Plus Emerald Lightning, telekinesis, Precognition, Shatterpoints, Electromagnetic Radiation, White Current, energy absorption and redirection, etc...



Banhammer said:


> Luke may have the street cred, but victor would get all jambic pentameter on his ass



And we all know Doom is no poet or wordsmith.


----------



## Shiba D. Inu (Feb 4, 2012)

any Doom experts on da forum ?


----------



## Banhammer (Feb 4, 2012)

Fluttershy said:


> any Doom experts on da forum ?


None that would care to touch this topic.
Doom has gone through recent.. experiences.


----------



## The Immortal WatchDog (Feb 4, 2012)

Fang said:


> If current Doom in his regular powerset isn't above Tony then without prep he's not stomping Luke. Also I would like some actual citations from objective posters on Doom being "completely" immune to telepathy.
> 
> Luke was more then a match for current Tony.



Doom I think has some potent mystical capabilities on top of his technological stuff that should make this..without prep a pretty close fight one way or the other.
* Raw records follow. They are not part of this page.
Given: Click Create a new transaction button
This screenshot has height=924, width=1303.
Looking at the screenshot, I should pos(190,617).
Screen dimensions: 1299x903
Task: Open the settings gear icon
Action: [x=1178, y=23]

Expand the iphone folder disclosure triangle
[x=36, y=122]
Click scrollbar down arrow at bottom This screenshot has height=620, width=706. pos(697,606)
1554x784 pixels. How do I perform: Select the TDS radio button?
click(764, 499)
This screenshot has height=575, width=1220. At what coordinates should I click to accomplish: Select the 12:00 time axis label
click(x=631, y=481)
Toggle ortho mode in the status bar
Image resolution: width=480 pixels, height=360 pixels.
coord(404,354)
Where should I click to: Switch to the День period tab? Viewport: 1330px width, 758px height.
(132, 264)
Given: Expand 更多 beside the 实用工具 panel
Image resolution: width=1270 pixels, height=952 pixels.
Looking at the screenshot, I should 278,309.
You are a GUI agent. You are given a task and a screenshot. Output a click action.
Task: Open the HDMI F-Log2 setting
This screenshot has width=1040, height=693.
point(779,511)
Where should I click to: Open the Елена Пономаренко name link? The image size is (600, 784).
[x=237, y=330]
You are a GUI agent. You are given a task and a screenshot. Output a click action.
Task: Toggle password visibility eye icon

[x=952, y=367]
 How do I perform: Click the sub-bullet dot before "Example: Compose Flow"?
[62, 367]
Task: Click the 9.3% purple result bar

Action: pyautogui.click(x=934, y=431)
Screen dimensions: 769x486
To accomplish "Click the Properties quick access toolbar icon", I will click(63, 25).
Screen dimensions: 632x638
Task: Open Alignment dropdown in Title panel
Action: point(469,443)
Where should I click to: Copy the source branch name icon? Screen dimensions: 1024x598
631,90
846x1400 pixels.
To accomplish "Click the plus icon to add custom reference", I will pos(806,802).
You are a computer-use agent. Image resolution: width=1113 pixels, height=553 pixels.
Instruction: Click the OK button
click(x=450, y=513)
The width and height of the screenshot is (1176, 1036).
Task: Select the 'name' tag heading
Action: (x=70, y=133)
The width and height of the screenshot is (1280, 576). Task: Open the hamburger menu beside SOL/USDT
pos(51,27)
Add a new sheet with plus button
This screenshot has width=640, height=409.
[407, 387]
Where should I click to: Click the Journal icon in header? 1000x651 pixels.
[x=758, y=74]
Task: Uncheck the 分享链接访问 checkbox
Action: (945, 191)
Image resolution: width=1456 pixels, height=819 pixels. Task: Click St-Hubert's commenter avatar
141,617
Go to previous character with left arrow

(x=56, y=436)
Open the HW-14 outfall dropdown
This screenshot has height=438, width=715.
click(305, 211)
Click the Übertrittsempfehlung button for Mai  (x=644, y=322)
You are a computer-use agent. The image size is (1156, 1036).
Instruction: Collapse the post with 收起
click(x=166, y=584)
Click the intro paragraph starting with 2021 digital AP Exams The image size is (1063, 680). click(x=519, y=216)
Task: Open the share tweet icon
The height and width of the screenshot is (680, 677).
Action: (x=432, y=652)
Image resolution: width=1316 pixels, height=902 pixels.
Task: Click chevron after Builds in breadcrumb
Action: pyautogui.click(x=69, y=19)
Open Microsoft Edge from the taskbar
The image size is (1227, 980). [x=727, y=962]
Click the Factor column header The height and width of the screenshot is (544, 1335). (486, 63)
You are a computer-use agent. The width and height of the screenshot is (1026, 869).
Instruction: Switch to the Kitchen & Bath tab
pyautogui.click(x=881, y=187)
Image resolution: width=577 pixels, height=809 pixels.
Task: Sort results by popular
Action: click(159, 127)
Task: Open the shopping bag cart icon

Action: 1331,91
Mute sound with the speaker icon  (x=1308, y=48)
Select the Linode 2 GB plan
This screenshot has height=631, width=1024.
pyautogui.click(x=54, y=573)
Unless he's lost those recently


----------



## Narcissus (Feb 4, 2012)

Not claiming an outcome on the match, but wanted to provide that.


----------



## Fang (Feb 4, 2012)

Is that the same as current Doom?


----------



## Narcissus (Feb 4, 2012)

That's from the graphic novel Emperor Doom, so it's from a while back. Don't know if anything in regard to that feat has changed, which is why I'm reaming neutral on the outcome.


----------



## The Immortal WatchDog (Feb 4, 2012)

Fang said:


> Is that the same as current Doom?



no that feat might be like ten or more years old but it wasn't the first time Doom did something that broken and it wasn't the last either..so there is some precedent for it.

Mind you..Luke seems to be near Xavier level right? That should be at a level where Doom wouldn't be able to no sell his assault the same way he did purpleman


----------



## Huey Freeman (Feb 4, 2012)

lol Luke near Xavier level of telepathy there was a recent thread with Luke vs him and the general conclusion was the thread was a rape thread in Xavier favor.


----------



## Fang (Feb 4, 2012)

Narcissus said:


> That's from the graphic novel Emperor Doom, so it's from a while back. Don't know if anything in regard to that feat has changed, which is why I'm reaming neutral on the outcome.



Ah I see.



The Immortal WatchDog said:


> no that feat might be like ten or more years old but it wasn't the first time Doom did something that broken and it wasn't the last either..so there is some precedent for it.
> 
> Mind you..Luke seems to be near Xavier level right? That should be at a level where Doom wouldn't be able to no sell his assault the same way he did purpleman



Luke hovers around or right under the range of Emma Frost and Xavier I think.


----------



## Fang (Feb 4, 2012)

No, it wasn't. The match was Xavier's if Luke couldn't hold out long enough telepathically to stab him or teleport him or hit him with his TK.


----------



## Bender (Feb 4, 2012)

Fang said:


> No, it wasn't. The match was Xavier's if Luke couldn't hold out long enough telepathically to stab him or teleport him or hit him with his TK.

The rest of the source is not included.